Tips To Ensure Toys Are Hazard Free
As children make their Christmas lists full of wishes for toys and parents plan for which toys they will purchase, the medical staff at East Tennessee Children's Hospital suggests several ideas for safety in toys this holiday season.
Checking toys for hazards
Each year, some 5,000 new toys enter the market place. The holiday season finds more than 150,000 different kinds of toys for sale in approximately one million stores. Despite the efforts that manufacturers, retailers, safety inspectors and others make, it is impossible to examine every toy. However, it is possible for parents, relatives and other adults to check every new toy a child receives and every old toy around the house for possible hazards.
The following suggestions may help you in purchasing and giving toys to the infants, children and teenagers on your holiday gift list this year:
Choose carefully. Look for good design and quality construction in all toys you buy.
Watch out for toys that have sharp edges, small parts, or sharp points.
Beware of loose string, rope, ribbons, or cord on toys. These items can easily become tangled around a child's neck and strangle them.
Buy toys that suit the child's age, interest and abilities. Many toys have a suggested age range to help you choose toys that are appealing as well as safe.

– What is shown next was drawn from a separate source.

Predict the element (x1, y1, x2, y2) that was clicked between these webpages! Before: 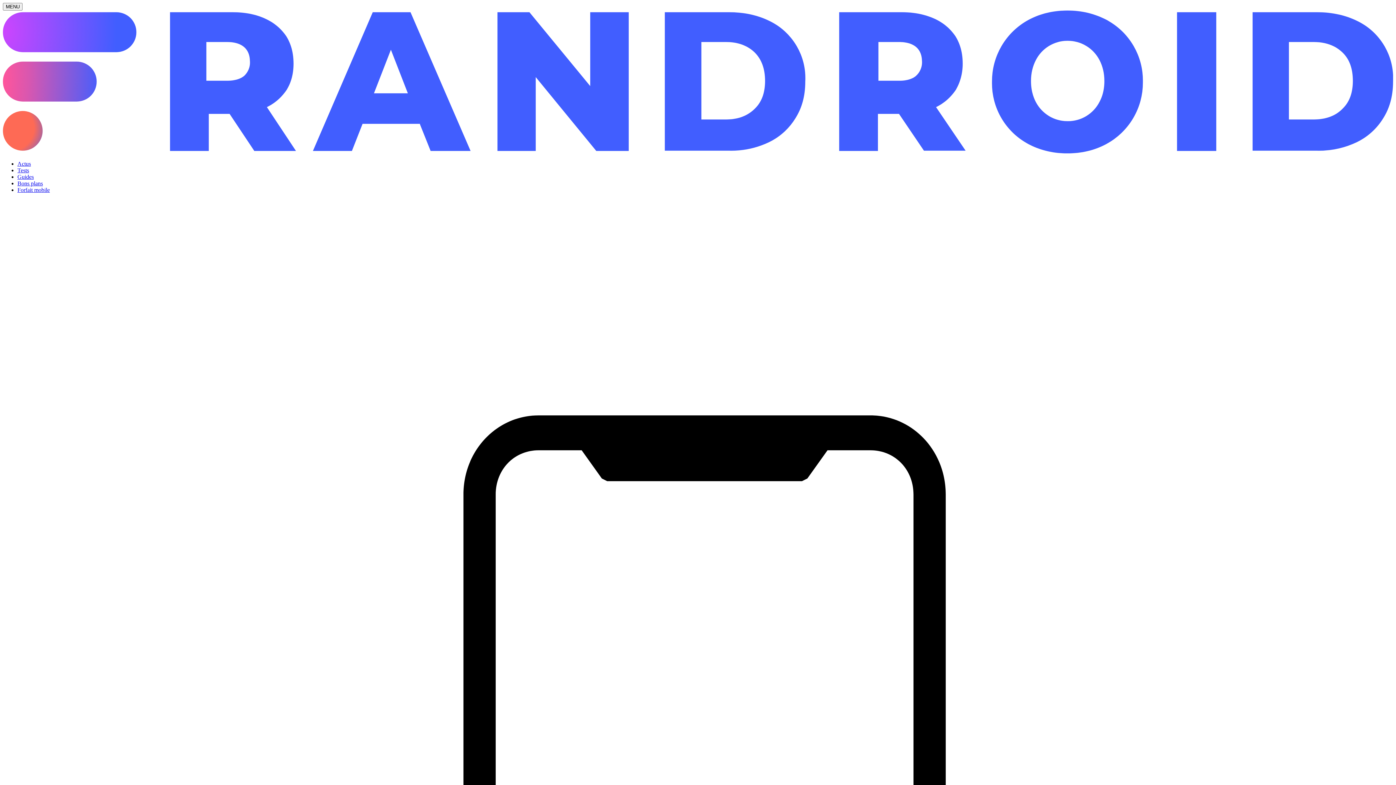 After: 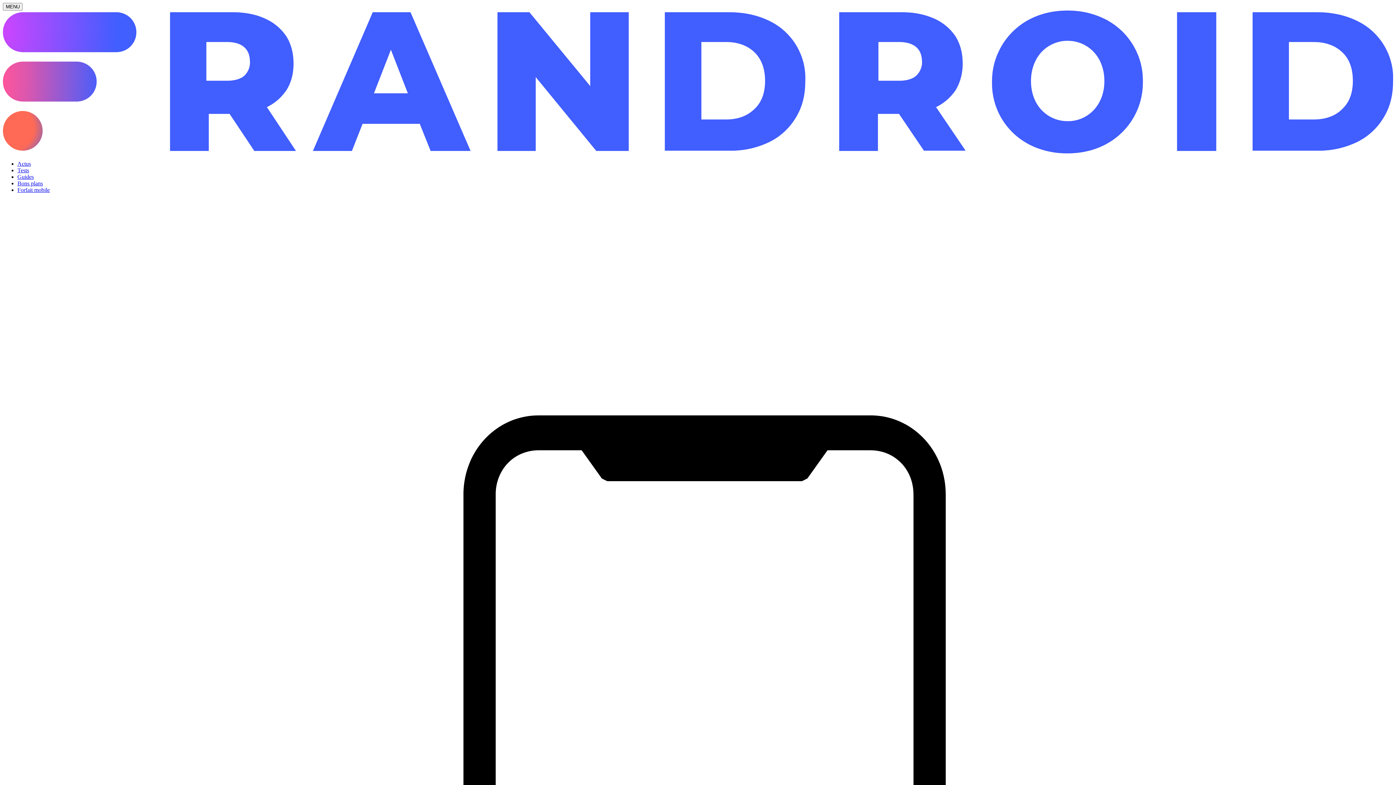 Action: label: Forfait mobile bbox: (17, 186, 49, 193)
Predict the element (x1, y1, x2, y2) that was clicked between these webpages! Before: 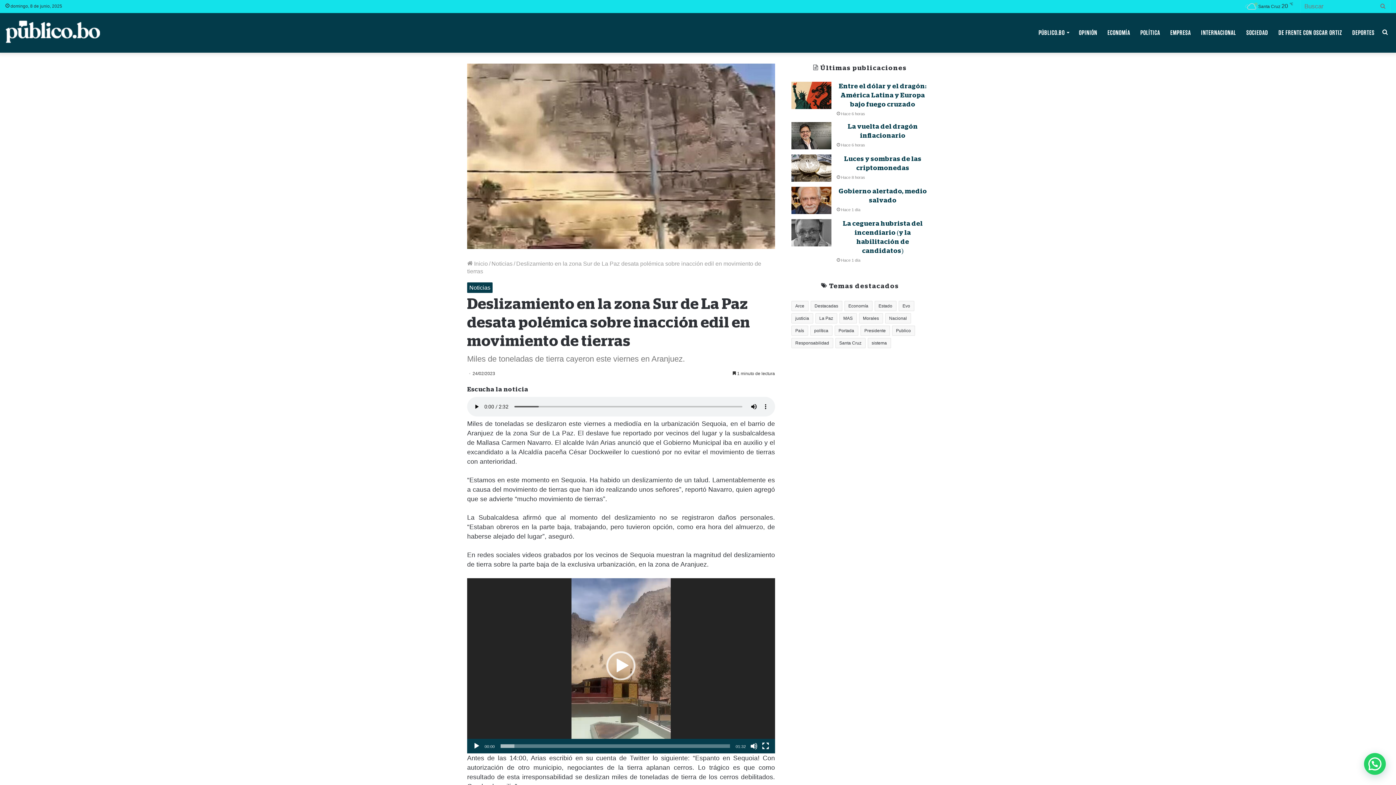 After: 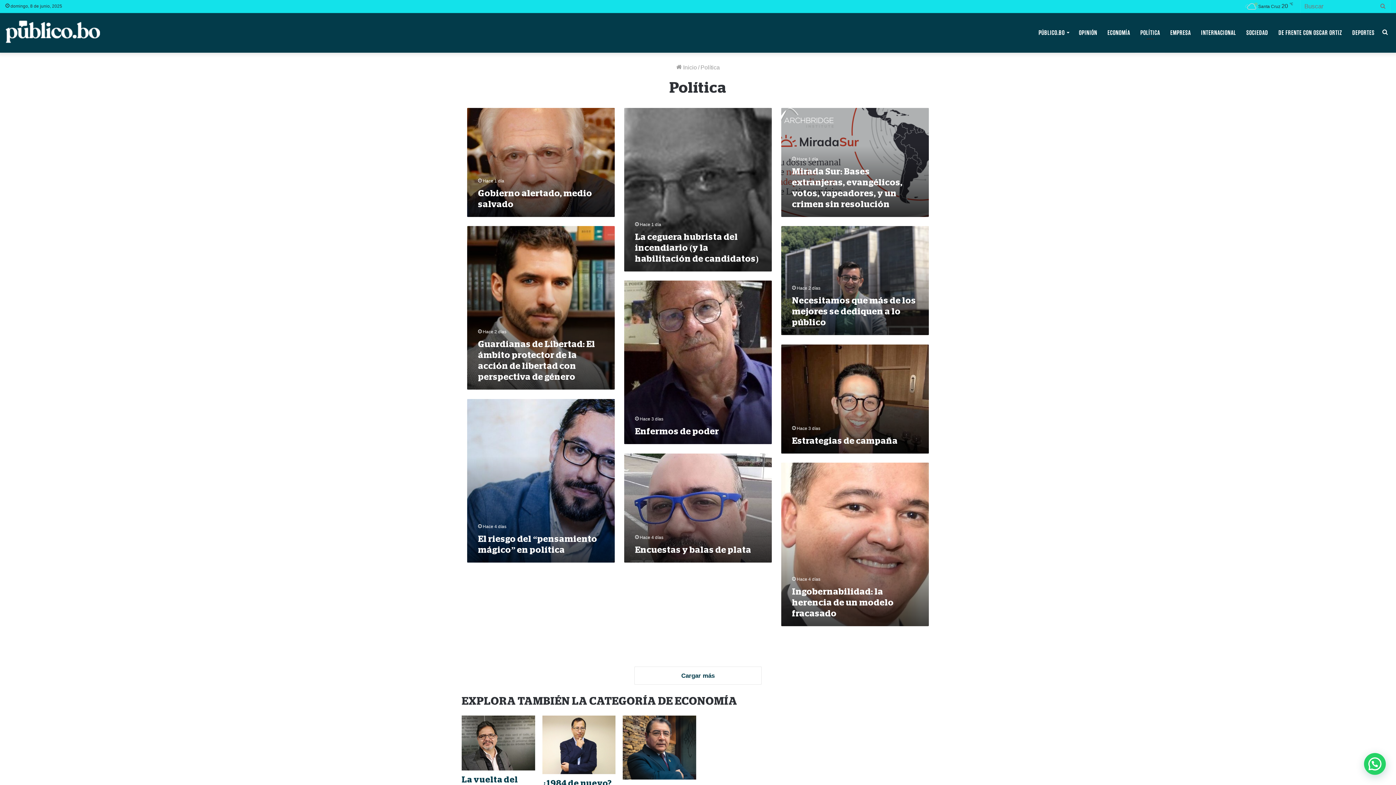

Injuries may be caused not only when children fall off riding toys, but also when they ride them where street traffic is present or near open water.
Help children when using toy chests and other storage containers. Toy chests can pinch, bruise, or break tiny fingers and hands if a lid closes suddenly. Open containers without lids are safest for toy storage.
Be a label reader. Look for safety information such as "Not recommended for children under 3 years of age," or "non-toxic" on toys likely to end up in children's mouths, or "washable/hygienic materials" on stuffed toys and dolls.
Check with parents before buying toys that require close supervision -- such as electrically operated toys, shooting toys and games, chemistry sets and the like. Remember, too, that younger children may have access to toys intended for older children once the toy has been brought into the home.
Look for the UL (Underwriters Laboratories) seal on electrical toys. It indicates the electrical parts have been tested for safety.
There are also seven dangers of toys that each parent or guardian should be aware of: sharp edges, small parts, loud noises, sharp points, propelled objects, electric toys and the wrong toy for the wrong age. It is also important to teach your child how to play with certain toys.
"All parents want to buy safe and fun toys for their children during the holidays," says Dr Lise Christensen, Children's Hospital Emergency Medical Physician. "Reading labels, picking age appropriate gifts and parental supervision may keep children playing with their new toys at home instead of being harmed and needing to be brought to the emergency room."